25 YEARS AGO
From the Evening News, March 10, 1974
ST Barnabas Church, Chorley Old Road, Bolton, built in 1913, will close this year if proposals now being advertised by the Church Commissioners are approved. The well-built brick church, in good condition, is a casualty of inflation and population movement away from the town centre. It may be sold and continue in use.
50 YEARS AGO
CRITICISM has often been made of the tea-drinking habit in offices and works, and we are all familiar with the ridicule poured on the Whitehall tea-brewers by stage comics; but the tea break continues and even grows. Works canteens have made it possible nowadays for the denizens of the works proper to enjoy the same privilege as the office staff, with no detriment to production.
125 YEARS AGO
WHEN it was notified to the people of Chorley that Mr Richard Smethurst was appointed to the office of High Sheriff of the county palatine, the people were exceedingly rejoiced, and there was a unanimous desire on the part of the public to mark their sense of the honour conferred on the town, by having a great demonstration. This event came off on Saturday, and, in its proportions, exceeded the most sanguine anticipations. The town was en fete, the mills were all stopped, and the inhabitants displayed intense zeal to do honour to the occasion. A great procession was organised, and it extended from a mile and a half to a mile and three quarters in length. The High Sheriff and Mrs Smethurst invited upwards of 100 guests to breakfast, these including most of the local clergy, gentry, and manufacturers.
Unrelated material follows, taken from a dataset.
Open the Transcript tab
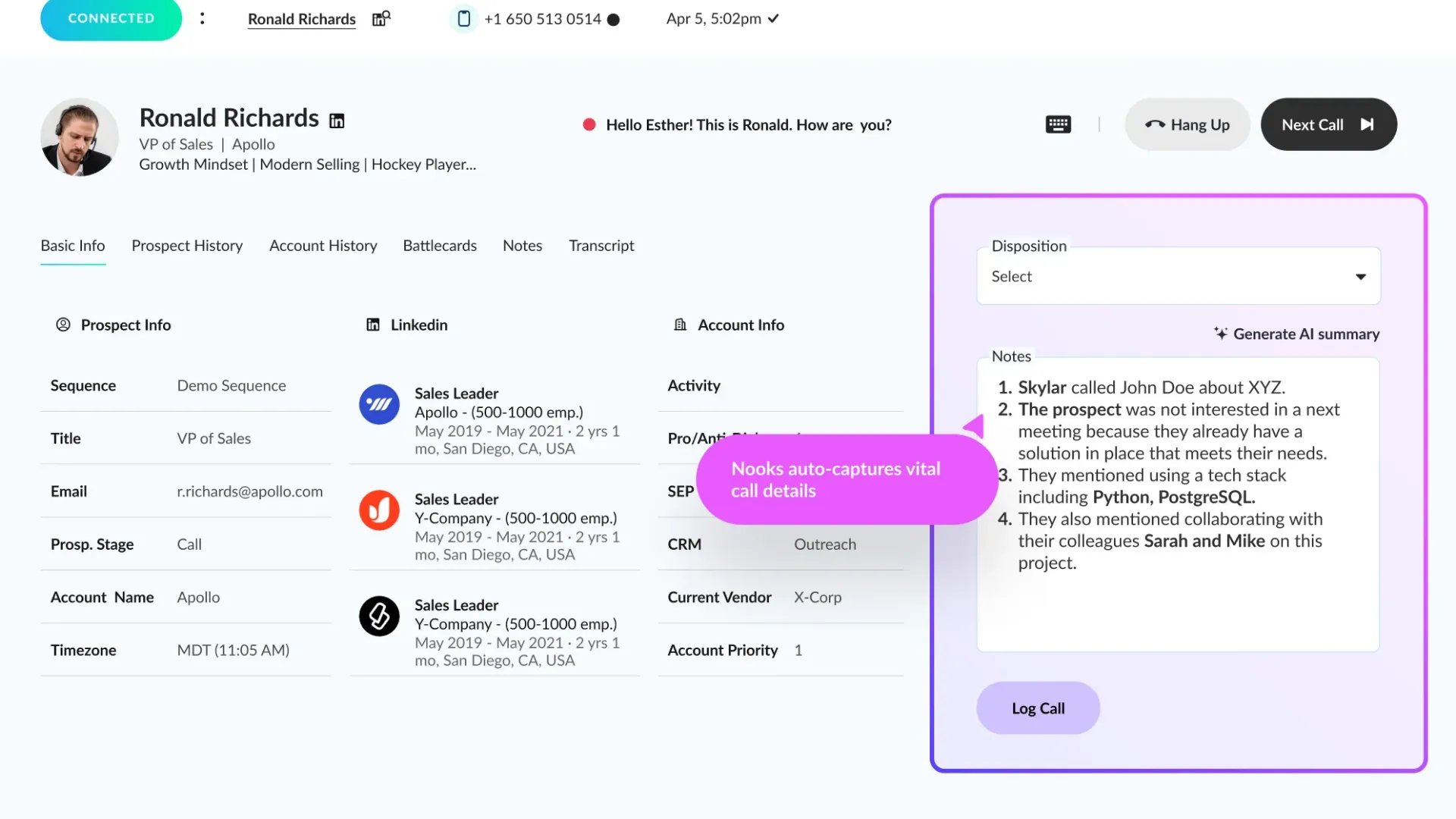Image resolution: width=1456 pixels, height=819 pixels. (x=601, y=246)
In the procession the High Sheriff, in full uniform, rode on horseback, the state carriage, with fourteen javelin men on each side, bringing up the rear. The procession moved through the town and thence to the railway station, where his worship took a special train to Lancaster to meet the judges. The streets were thronged throughout with many thousands of sightseers, and on the train leaving the station the High Sheriff was greeted with hearty acclamations, as he had been throughout the entire route.